> **Given exercise 1**: In the text on building a case for change, why does the writer caution that what follows may not be answering the right question?

— Start Text extract —

You need to develop a case for change. You need to discuss:

  • Problem statement and the need for change
  • Current state with current business metrics such as revenue and profit over the past several quarters
  • Analysis of alternatives
  • For each alternative, provide:

Expected business value, both objective and subjective, with the predicted timeframe for each value; Penalty paid if this alternative is rejected; Cost of this alternative; Risks with this alternative with high-level mitigating strategies and exit strategies; and ROI with this alternative

  • Recommended decision
  • Estimated duration of the change

I confess that I'm not sure I understand the situation, so it is quite possible that what follows may not be answering the right question.

To my mind there are two critical questions

  1. Why are you switching to the new software? What is the performance case you're seeking? This is the key impact of the software, and this is the structure of your analysis. You say that the software application needs to be rewritten to improve performance. The impact to the current systems of the rewrite should be "X% improvement in performance"

  2. What are the requirements of the current software? (if there are none, this is an opportunity to reverse engineer the requirements and to attach them to stakeholder/owner/sponsors)

Obviously there are functional requirements: the software must perform the function accurately. I assume that there are a set of use cases that define "accurate", and if there are not, then this is an opportunity to document them. Software must comply with a set of legal regulations, accounting procedures, etc.

— End Text extract —

> **Given exercise 2**: Output the saved data entries as a numbered list, from the line containing "This screenshot has height=719, width=906." through the end of the entries, inclusive. Omit blank lines and leave out the pictures.

— Start Provided data —

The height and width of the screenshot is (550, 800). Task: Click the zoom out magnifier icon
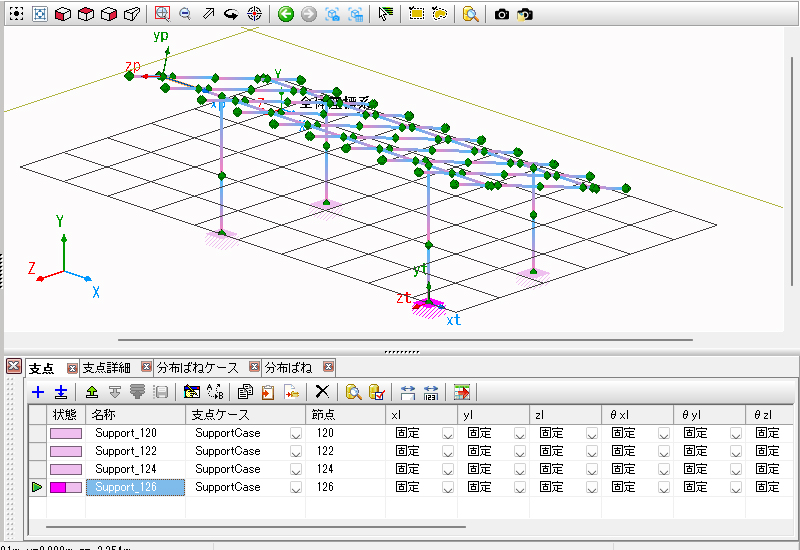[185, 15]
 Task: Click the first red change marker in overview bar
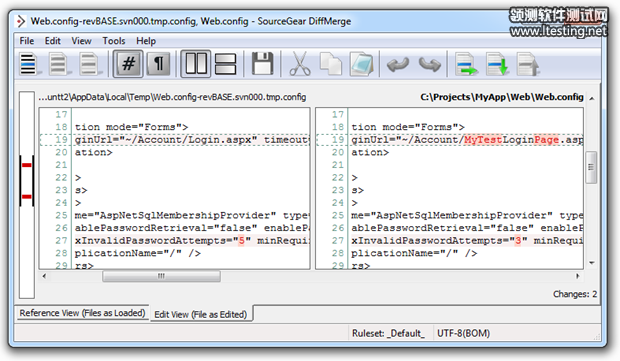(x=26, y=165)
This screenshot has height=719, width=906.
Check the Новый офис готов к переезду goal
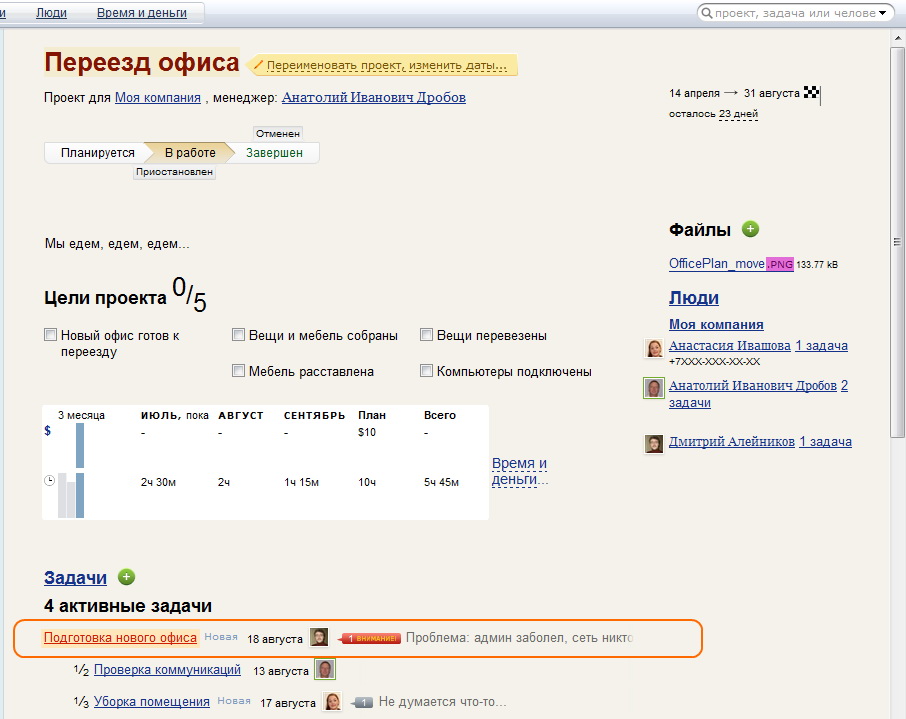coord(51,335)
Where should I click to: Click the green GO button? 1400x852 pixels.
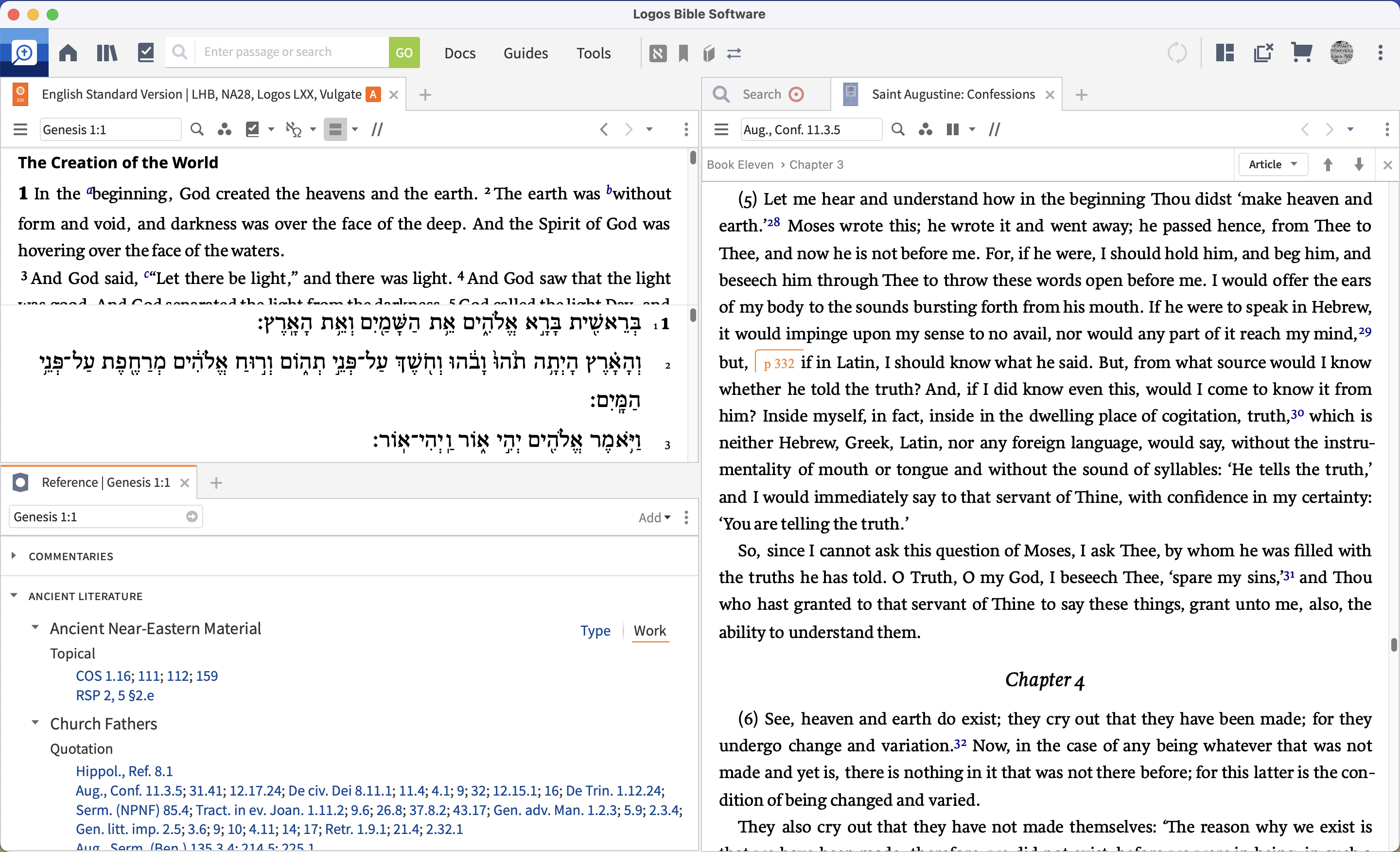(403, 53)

— End Provided data —

> **Problem solution 1**: The writer is not sure they understand the situation. That uncertainty makes it quite possible that the analysis that follows addresses the wrong question.

> **Problem solution 2**:
1. This screenshot has height=719, width=906.
2. Check the Новый офис готов к переезду goal
3. coord(51,335)
4. Where should I click to: Click the green GO button? 1400x852 pixels.
5. (403, 53)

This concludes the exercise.